Task: Lay out every line of the data below as a numbered list, leaving out blank lines and the pictures.

····················

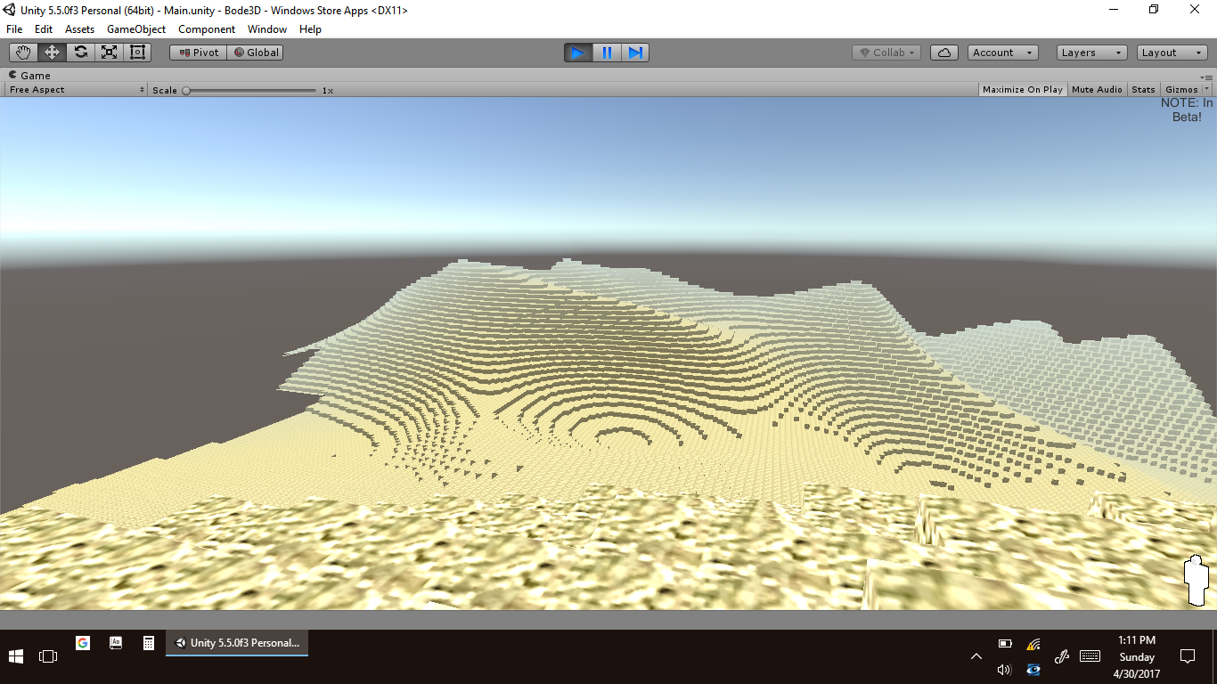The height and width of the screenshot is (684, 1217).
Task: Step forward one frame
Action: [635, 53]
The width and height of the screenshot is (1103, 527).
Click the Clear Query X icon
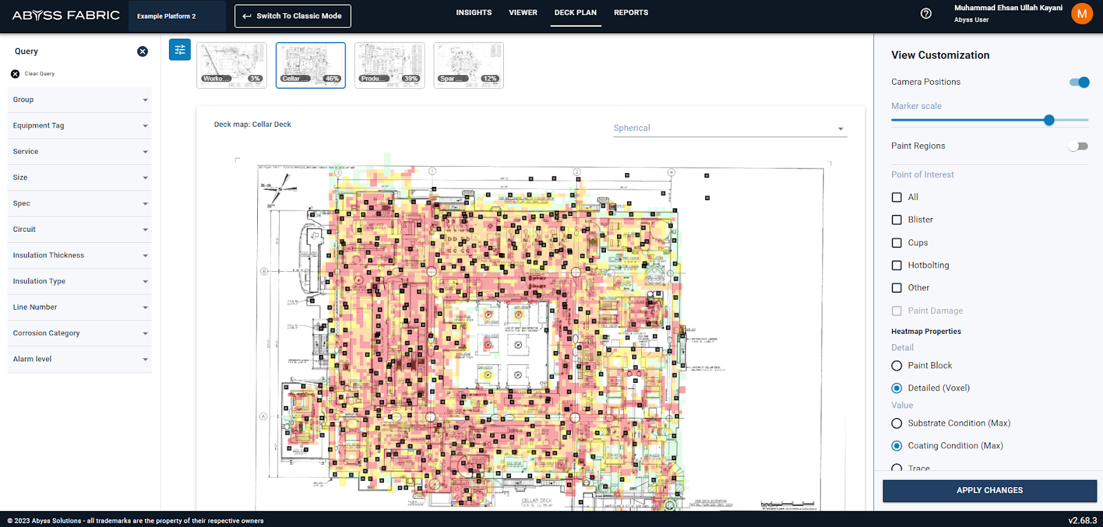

····················

Reply:
1. The height and width of the screenshot is (684, 1217).
2. Task: Step forward one frame
3. Action: [635, 53]
4. The width and height of the screenshot is (1103, 527).
5. Click the Clear Query X icon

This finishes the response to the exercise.